It is popular to vilify parents these days.
We’ve made it easy with our “helicoptering,” our “Earl Woodsing,” our blatant disregard for restaurant protocol, which – once upon a time – guaranteed that a 9:00 pm reservation at Chez Béarnaise would be absent the tantrumming toddler who’s refusing to eat his julienne vegetables, or the proudly exposed breast feeder just daring you to suggest she use the tablecloth for cover (a perfectly reasonable solution, mind you, if her vegetable-rejecting Monet wasn’t using it as his Crayola canvas).
Prior to my two contributions to global overpopulation, I, too, was cynical and intolerant of most things “parent.” I was particularly weary of this excruciating mantra: “Children are the best thing that will ever happen to you.”
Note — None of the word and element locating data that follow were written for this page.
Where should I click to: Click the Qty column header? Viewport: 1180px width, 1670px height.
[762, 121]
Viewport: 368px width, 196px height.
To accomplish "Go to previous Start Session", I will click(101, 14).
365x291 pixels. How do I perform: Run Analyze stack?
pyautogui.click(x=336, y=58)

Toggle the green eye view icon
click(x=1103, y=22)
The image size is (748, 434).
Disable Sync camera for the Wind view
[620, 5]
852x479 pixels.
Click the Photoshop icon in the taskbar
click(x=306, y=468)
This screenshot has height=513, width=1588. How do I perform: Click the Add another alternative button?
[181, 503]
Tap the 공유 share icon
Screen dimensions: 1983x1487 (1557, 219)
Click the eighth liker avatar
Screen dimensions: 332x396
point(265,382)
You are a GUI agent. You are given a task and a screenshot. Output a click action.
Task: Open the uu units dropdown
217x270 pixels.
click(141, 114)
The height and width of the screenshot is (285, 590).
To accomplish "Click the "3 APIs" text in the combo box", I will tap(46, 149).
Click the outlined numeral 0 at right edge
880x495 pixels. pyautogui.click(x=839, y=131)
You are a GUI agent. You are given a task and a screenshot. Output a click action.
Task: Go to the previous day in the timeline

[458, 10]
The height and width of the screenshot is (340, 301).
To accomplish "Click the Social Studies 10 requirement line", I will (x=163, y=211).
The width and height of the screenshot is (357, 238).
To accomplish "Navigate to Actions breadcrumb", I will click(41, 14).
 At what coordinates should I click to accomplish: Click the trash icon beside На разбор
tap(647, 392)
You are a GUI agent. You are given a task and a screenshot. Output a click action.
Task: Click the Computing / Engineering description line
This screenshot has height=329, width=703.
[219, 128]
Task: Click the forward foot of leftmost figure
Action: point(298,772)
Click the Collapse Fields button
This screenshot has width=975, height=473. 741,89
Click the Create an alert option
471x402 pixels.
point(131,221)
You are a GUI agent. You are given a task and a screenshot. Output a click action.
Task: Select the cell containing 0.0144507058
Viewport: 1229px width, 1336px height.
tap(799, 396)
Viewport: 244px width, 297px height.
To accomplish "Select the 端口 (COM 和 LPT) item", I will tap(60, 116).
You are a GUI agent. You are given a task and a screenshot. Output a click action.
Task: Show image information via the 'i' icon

But oh, how quickly things can change.
Call it cognitive dissonance, or a critical metamorphosis, but something happened to me when I reproduced. From that magical moment when I first heard my bundle of joy cry – filling my ears with the sweet serenade of a gutted velociraptor – years of hard-earned skepticism and contempt vanished in an instant.
With the arrival of my precious boiled chicken came a powerful force that purged all insight, rationality, and objectivity from my being. I had suddenly transformed into the very maniac whom I both mocked and feared throughout my pre-procreative existence.
Quicker than you can say “Unsubscribe,” I was posting the recklessly unabridged version of her newborn photo shoot on Facebook, believing my jaundiced little pantyhose doll was America’s Next Top Gerber Model. Followed by a play-by-play of her development with each poop, pound gained, and story of potty prowess, shared with pride because these accomplishments clearly indicated her future awesomeness.
Well, for starters, it’s a biological requirement, right? If we breeders believe we’ve begat the most exceptional specimens ever begotten, we’re much more likely to feed them, and nurture them, and force photographic evidence of them onto the rest of the world.
But there’s something far more powerful at work here – something you sleeping-until-noon, spontaneously-taking-off-for-a weekend, drinking-yourself-silly-without-fear-of-child-aggravated-hangovers, savoring-restaurant-meals-without-an-imminently-detonating-time-bomb-that-will-ruin-your-Pad-Thai-and-any-shot-at-dessert, non-dependent-having humans need to know:
Children are the best thing that will ever happen to you.